**Rows**

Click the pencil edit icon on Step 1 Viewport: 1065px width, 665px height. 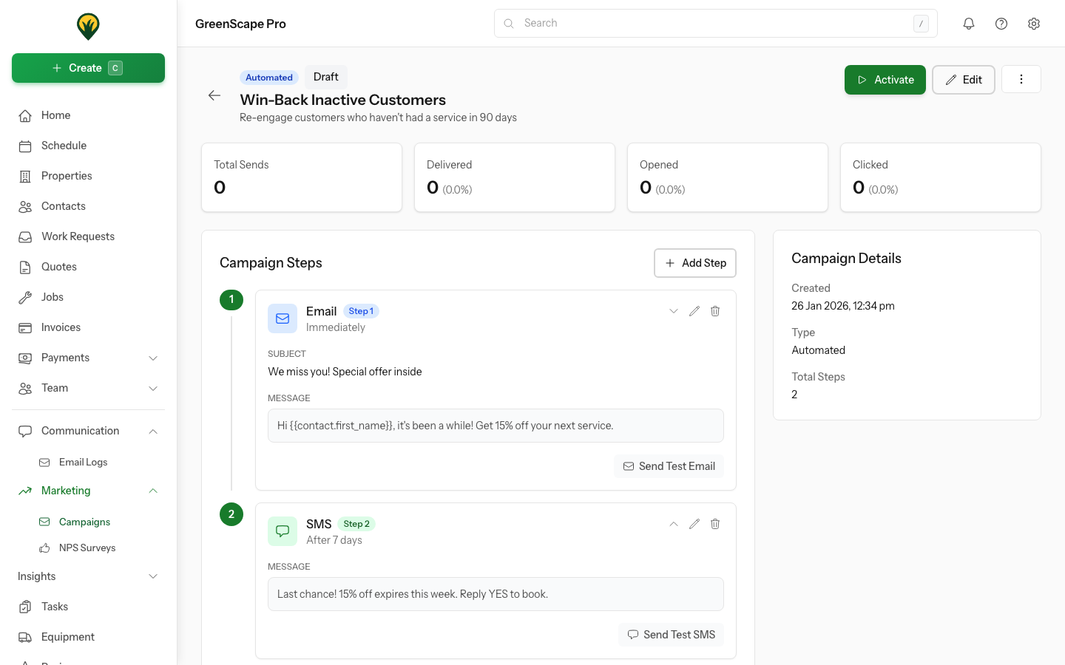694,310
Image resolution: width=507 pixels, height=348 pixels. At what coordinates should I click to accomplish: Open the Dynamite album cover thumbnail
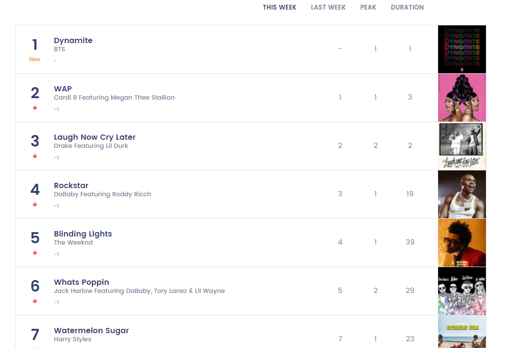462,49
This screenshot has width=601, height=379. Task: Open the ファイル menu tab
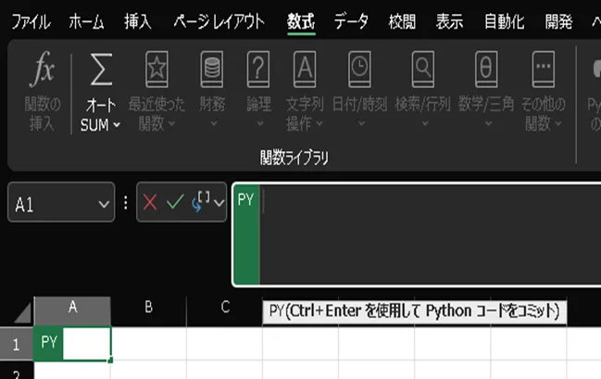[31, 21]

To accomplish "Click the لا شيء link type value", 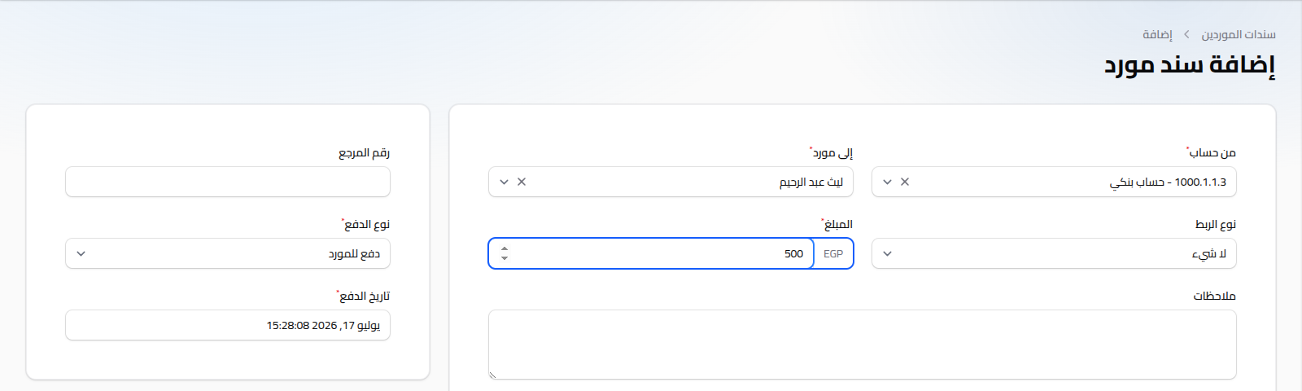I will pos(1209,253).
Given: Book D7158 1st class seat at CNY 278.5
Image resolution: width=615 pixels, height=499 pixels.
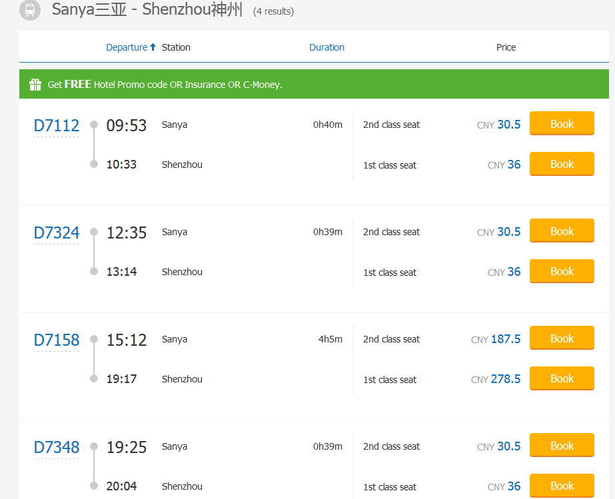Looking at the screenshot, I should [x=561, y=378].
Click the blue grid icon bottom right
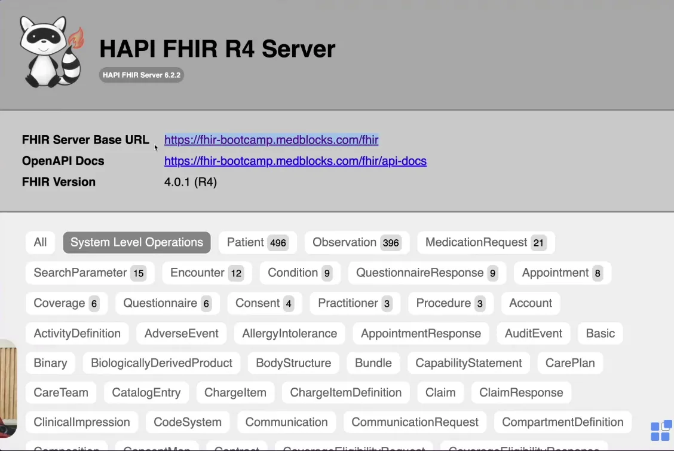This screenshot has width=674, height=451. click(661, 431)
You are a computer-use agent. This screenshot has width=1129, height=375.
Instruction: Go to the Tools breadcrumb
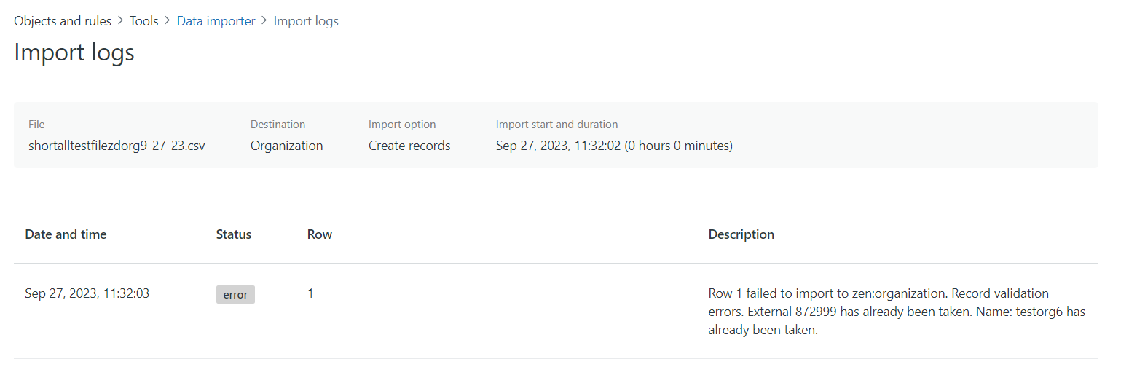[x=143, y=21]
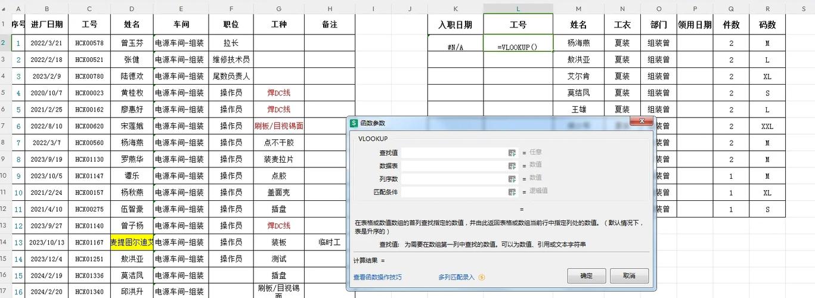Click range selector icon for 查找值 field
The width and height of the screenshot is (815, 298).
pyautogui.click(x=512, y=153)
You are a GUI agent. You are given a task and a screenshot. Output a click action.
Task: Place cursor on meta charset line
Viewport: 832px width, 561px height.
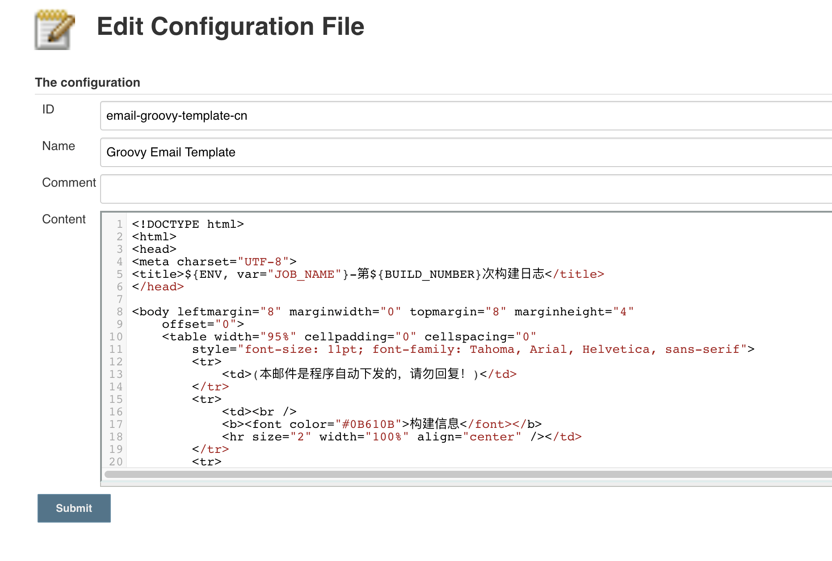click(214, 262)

...

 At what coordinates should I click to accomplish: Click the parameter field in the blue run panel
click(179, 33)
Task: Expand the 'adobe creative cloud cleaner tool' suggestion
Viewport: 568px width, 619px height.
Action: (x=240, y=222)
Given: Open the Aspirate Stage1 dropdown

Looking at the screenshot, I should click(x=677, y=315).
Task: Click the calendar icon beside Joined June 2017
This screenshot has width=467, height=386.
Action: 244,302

**Problem to solve**
Pick out each line in the items above that contains the word "resolution".

**Written response**
Image resolution: width=507 pixels, height=348 pixels. At what coordinates should I click to accomplish: Open the Dynamite album cover thumbnail
Image resolution: width=615 pixels, height=499 pixels.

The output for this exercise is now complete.